▶ [Objective a]: Repeat the consumer lending rules word for word, covering everything from "2.3.d. Each regulated" down to "within the State.".

▶ [Source]:
— Start —
2.1. Balloon payments - Regulated consumer
loans shall not contain balloon payments, except where provided by an
applicable federal preemption of state law.
2.2. Financial statements.
The regulated consumer lender shall keep financial statements
on file at its main office or the authorized place of examination for the last
day of the month for the previous month's business.
2.3. Advertising.
2.3.a. A regulated consumer lender shall not
advertise, in any manner, that a loan of a prospective borrower with another
licensee will be paid or increased if the loan is transferred to the
advertising regulated consumer lender.
2.3.b. A regulated consumer lender shall not
refer to supervision or control by the state, the Attorney General, the
Commissioner of Banking, the Division of Banking, or any other state agency, in
any advertising. If desired, a regulated consumer lender may advertise that it
is licensed under the provisions of W. Va. Code ' 46A-4-1 et seq.
2.3.c. A regulated consumer lender shall not
advertise in any manner that may tend to confuse the identity of the regulated
consumer lender with any other unrelated licensee or financial
organization.
2.3.d. Each regulated
consumer lender shall retain a copy of all advertising for a period of two (2)
years from the date of its use. However, when two (2) or more offices are under
the same ownership or control, the copy may be kept at one (1) central office
within the State.
2.4.
Refinancing and consolidation.
Regulated consumer lenders shall refrain from refinancing and
consolidating loans and installment sales contracts where no reasonable benefit
accrues to the consumer. Any refinancing or consolidation of a nonrevolving
loan or credit sale which does not provide the consumer a substantial benefit
and results in the consumer paying an increased finance charge rate which new
and higher rate exceeds that permitted to merchants by W. Va. Code '
46A-3-101,
must contain the disclosures set forth or established under W. Va. Code '
46A-4-111.
— End —
Collection entries
— Start —
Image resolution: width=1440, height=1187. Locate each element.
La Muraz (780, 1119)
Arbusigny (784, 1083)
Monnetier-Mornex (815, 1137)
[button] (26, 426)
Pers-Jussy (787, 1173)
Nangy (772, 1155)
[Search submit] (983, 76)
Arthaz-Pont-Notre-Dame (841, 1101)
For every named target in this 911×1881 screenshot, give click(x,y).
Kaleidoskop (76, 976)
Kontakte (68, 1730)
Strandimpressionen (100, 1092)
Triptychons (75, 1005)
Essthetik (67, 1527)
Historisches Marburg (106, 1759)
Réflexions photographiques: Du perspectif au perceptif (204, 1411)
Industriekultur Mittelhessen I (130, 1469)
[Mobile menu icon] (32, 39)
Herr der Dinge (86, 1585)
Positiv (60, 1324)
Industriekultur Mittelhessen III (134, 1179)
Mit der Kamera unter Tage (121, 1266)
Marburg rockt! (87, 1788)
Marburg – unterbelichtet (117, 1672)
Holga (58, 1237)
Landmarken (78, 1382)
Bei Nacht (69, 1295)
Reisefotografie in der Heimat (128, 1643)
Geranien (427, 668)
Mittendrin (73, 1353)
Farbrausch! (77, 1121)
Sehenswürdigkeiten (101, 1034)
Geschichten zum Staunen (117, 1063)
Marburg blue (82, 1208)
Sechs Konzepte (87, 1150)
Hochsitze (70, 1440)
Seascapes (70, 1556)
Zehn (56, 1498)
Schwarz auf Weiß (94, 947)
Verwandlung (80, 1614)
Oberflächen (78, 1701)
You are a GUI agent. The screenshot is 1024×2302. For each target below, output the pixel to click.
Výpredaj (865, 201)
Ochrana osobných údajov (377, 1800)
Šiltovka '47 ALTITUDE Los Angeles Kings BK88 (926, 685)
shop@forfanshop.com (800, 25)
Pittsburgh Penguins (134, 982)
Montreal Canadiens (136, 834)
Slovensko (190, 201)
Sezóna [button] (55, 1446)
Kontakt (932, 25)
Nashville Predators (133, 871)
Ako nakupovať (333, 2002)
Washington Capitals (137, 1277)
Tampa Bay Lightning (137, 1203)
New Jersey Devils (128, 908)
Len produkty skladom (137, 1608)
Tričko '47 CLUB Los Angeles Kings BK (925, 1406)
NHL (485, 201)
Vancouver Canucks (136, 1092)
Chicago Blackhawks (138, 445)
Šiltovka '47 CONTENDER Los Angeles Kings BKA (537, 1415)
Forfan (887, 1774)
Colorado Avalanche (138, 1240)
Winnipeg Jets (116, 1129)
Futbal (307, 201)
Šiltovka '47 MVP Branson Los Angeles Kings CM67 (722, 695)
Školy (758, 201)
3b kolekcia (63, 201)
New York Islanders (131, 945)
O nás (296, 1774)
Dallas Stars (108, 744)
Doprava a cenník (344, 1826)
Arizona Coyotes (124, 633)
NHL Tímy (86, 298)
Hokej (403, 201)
— End —
▶ [Objective b]: Turn the collection entries rows into a numbered list, skipping blank lines and covering everything from the first row down to the line containing "Výpredaj (865, 201)".

▶ [Written solution a]:
2.3.d. Each regulated
consumer lender shall retain a copy of all advertising for a period of two (2)
years from the date of its use. However, when two (2) or more offices are under
the same ownership or control, the copy may be kept at one (1) central office
within the State.

▶ [Written solution b]:
1. Image resolution: width=1440, height=1187. Locate each element.
2. La Muraz (780, 1119)
3. Arbusigny (784, 1083)
4. Monnetier-Mornex (815, 1137)
5. [button] (26, 426)
6. Pers-Jussy (787, 1173)
7. Nangy (772, 1155)
8. [Search submit] (983, 76)
9. Arthaz-Pont-Notre-Dame (841, 1101)
10. For every named target in this 911×1881 screenshot, give click(x,y).
11. Kaleidoskop (76, 976)
12. Kontakte (68, 1730)
13. Strandimpressionen (100, 1092)
14. Triptychons (75, 1005)
15. Essthetik (67, 1527)
16. Historisches Marburg (106, 1759)
17. Réflexions photographiques: Du perspectif au perceptif (204, 1411)
18. Industriekultur Mittelhessen I (130, 1469)
19. [Mobile menu icon] (32, 39)
20. Herr der Dinge (86, 1585)
21. Positiv (60, 1324)
22. Industriekultur Mittelhessen III (134, 1179)
23. Mit der Kamera unter Tage (121, 1266)
24. Marburg rockt! (87, 1788)
25. Marburg – unterbelichtet (117, 1672)
26. Holga (58, 1237)
27. Landmarken (78, 1382)
28. Bei Nacht (69, 1295)
29. Reisefotografie in der Heimat (128, 1643)
30. Geranien (427, 668)
31. Mittendrin (73, 1353)
32. Farbrausch! (77, 1121)
33. Sehenswürdigkeiten (101, 1034)
34. Geschichten zum Staunen (117, 1063)
35. Marburg blue (82, 1208)
36. Sechs Konzepte (87, 1150)
37. Hochsitze (70, 1440)
38. Seascapes (70, 1556)
39. Zehn (56, 1498)
40. Schwarz auf Weiß (94, 947)
41. Verwandlung (80, 1614)
42. Oberflächen (78, 1701)
43. You are a GUI agent. The screenshot is 1024×2302. For each target below, output the pixel to click.
44. Výpredaj (865, 201)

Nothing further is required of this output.